The paper source is in `paper/` as Markdown. To compile to PDF:

```bash
# Install pandoc
sudo apt-get install pandoc texlive-latex-base texlive-latex-extra

# Compile all sections into a single PDF
cd paper
pandoc main.md sections/introduction.md sections/related_work.md \
       sections/methods.md sections/results.md sections/discussion.md \
       sections/conclusion.md appendix/raw_data.md \
       -o attention_binding_a11y.pdf \
       --pdf-engine=pdflatex \
       -V geometry:margin=1in
```

## License

MIT License — see [LICENSE](LICENSE).

## Acknowledgment of Prior Work

This work builds directly on and extends prior behavioral analysis of accessibility knowledge in Pythia models (Salas, 2026).
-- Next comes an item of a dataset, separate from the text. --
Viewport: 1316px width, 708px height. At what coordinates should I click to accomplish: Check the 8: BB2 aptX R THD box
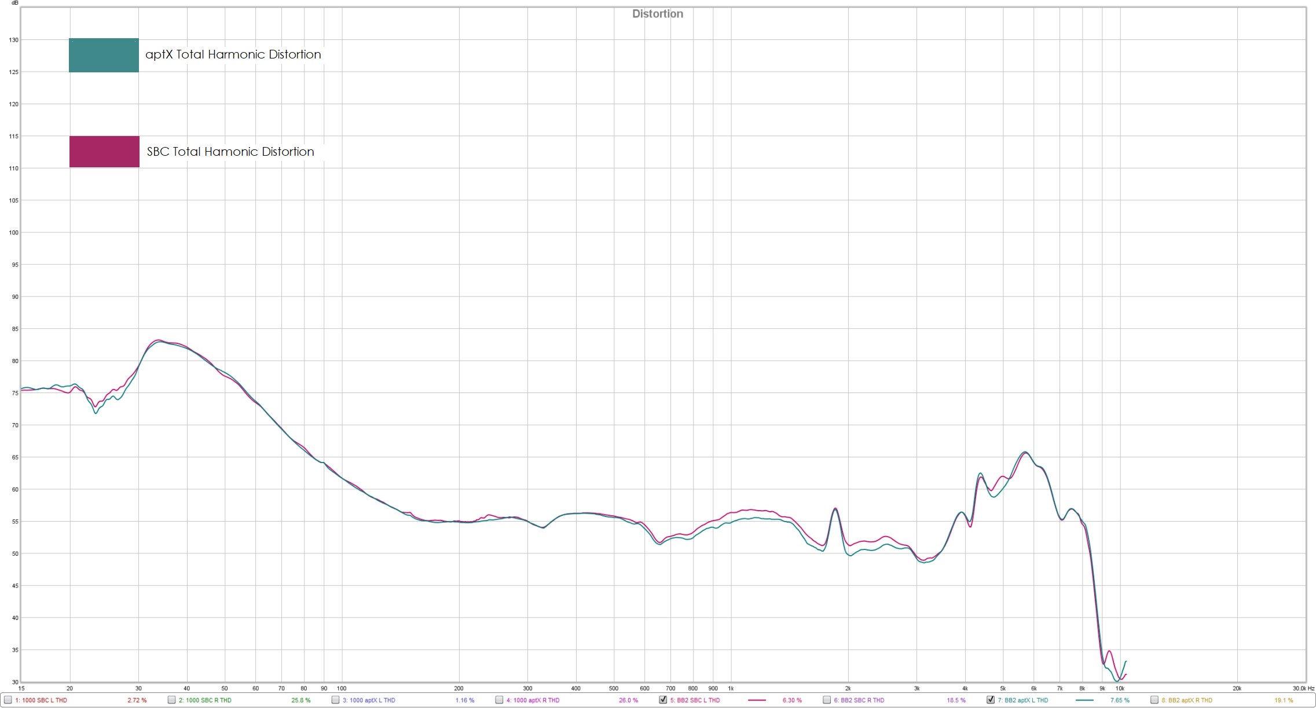1154,700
That work established that accessibility concepts such as *"screen reader"* and *"alt text"* emerge behaviorally at different rates across model scales. The present study extends this line of inquiry by shifting from **behavioral evaluation** to **mechanistic analysis**, introducing **EB\*** as an attention-based binding metric to probe *how* and *when* these concepts emerge internally during training, and how their causal role changes with scale.